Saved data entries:
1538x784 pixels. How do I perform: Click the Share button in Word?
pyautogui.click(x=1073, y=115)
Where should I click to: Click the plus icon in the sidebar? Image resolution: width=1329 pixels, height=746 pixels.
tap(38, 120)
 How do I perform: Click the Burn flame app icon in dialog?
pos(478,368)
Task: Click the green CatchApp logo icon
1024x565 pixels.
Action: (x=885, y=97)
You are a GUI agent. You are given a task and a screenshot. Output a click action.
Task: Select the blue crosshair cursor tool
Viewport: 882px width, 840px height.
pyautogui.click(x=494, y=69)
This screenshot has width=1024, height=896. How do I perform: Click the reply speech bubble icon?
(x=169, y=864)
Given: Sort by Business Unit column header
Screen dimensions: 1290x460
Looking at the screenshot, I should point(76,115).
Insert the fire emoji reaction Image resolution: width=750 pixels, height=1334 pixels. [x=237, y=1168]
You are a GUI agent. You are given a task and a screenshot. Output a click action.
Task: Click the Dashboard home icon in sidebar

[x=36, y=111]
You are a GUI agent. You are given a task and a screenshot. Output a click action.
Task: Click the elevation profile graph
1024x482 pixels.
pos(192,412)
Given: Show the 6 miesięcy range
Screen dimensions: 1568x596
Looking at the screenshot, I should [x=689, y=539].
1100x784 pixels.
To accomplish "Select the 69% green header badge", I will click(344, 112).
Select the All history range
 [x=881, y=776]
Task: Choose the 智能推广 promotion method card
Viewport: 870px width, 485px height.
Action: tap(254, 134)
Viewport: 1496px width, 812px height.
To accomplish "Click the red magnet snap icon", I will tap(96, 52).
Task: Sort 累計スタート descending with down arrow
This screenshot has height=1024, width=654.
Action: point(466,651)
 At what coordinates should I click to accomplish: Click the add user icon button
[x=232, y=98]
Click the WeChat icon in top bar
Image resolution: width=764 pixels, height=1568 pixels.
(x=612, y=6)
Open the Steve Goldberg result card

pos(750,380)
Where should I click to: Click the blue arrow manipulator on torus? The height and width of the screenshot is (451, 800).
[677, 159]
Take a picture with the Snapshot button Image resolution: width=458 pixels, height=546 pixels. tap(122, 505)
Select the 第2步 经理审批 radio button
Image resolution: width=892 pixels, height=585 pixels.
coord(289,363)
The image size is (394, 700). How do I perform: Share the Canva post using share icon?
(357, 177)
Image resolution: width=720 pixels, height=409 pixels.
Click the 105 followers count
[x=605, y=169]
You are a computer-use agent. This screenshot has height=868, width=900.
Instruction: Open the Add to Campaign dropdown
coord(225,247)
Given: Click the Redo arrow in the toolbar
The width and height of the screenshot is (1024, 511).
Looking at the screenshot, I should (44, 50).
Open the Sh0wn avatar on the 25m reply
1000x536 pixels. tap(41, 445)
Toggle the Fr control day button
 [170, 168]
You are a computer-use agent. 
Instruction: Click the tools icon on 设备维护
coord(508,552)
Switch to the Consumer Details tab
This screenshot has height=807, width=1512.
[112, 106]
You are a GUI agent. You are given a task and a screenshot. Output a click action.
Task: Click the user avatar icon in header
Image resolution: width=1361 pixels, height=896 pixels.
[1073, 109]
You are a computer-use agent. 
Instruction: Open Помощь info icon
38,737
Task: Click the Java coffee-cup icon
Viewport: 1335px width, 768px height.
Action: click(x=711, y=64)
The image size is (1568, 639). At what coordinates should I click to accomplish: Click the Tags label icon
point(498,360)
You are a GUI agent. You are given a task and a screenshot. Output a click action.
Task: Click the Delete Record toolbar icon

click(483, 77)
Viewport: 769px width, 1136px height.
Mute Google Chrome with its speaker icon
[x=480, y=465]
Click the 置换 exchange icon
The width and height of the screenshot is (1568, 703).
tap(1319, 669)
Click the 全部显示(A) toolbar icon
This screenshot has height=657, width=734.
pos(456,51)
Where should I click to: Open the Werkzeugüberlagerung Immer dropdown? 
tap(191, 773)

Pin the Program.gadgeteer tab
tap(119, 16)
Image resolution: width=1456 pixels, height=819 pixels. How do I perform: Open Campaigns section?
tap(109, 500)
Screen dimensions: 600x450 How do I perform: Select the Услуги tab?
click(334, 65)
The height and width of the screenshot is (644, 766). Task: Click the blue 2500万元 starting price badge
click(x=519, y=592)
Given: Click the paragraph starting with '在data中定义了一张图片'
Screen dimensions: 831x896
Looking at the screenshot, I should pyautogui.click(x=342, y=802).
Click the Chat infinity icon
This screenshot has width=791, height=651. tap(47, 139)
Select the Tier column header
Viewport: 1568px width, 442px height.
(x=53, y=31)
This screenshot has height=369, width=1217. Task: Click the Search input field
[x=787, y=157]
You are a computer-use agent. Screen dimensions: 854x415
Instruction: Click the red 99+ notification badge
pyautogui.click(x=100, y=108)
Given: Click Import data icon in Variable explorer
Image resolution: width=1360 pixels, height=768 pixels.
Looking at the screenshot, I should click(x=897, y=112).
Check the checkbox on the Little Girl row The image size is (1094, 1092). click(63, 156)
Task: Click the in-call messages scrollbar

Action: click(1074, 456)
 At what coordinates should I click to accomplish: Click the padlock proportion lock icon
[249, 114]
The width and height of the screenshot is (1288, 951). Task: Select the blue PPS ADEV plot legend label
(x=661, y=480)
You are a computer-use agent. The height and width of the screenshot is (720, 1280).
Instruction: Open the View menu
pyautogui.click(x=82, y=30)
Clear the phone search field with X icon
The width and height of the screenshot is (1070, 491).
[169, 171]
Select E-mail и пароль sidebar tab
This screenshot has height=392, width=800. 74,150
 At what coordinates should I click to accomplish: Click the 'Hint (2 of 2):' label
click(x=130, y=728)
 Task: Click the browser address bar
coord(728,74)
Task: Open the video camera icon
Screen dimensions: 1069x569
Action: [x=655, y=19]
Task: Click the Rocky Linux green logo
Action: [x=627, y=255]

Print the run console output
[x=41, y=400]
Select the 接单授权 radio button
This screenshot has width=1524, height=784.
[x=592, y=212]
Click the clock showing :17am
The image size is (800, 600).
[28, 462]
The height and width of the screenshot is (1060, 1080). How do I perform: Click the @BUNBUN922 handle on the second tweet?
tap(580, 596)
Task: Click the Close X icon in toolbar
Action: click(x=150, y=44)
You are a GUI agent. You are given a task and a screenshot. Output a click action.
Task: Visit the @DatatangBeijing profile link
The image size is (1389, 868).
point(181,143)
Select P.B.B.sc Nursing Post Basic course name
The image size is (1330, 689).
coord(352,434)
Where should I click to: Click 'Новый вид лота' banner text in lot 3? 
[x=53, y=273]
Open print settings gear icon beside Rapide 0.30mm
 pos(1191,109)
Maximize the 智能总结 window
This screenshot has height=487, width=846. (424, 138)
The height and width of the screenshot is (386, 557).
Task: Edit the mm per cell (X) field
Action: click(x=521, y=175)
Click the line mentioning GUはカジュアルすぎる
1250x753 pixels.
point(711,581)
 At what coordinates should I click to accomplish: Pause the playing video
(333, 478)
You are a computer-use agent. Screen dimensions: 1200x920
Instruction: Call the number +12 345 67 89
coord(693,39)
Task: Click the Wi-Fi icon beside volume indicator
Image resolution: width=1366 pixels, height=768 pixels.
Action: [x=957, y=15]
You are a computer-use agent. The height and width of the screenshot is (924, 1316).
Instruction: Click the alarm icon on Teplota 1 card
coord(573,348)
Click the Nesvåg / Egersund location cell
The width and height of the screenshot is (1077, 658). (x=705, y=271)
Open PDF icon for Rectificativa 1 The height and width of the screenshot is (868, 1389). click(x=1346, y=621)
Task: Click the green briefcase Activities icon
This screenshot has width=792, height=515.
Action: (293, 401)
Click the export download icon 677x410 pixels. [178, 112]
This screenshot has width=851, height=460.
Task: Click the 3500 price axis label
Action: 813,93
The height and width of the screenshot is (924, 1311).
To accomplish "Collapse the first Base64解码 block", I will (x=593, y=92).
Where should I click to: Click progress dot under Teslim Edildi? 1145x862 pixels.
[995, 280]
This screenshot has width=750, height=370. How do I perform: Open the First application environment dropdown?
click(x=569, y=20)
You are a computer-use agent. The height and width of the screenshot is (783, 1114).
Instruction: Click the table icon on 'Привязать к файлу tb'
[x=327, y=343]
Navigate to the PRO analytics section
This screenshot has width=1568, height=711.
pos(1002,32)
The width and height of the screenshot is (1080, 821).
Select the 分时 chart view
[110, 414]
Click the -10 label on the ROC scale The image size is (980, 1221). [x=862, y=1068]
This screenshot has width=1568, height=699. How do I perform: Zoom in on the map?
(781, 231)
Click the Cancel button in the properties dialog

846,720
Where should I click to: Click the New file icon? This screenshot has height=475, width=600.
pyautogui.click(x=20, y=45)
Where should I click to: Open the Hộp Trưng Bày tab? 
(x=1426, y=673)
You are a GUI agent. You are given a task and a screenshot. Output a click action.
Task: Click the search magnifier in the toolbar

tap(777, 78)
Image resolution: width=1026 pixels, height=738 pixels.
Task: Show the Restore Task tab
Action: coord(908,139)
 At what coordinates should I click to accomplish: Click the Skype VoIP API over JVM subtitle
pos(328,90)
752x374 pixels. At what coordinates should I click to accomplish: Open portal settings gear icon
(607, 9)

EXERCISE GOAL:
Take from the entries every line that has the string "Sort".

RESPONSE FOR THIS EXERCISE:
Given: Sort by Business Unit column header
Task: Sort 累計スタート descending with down arrow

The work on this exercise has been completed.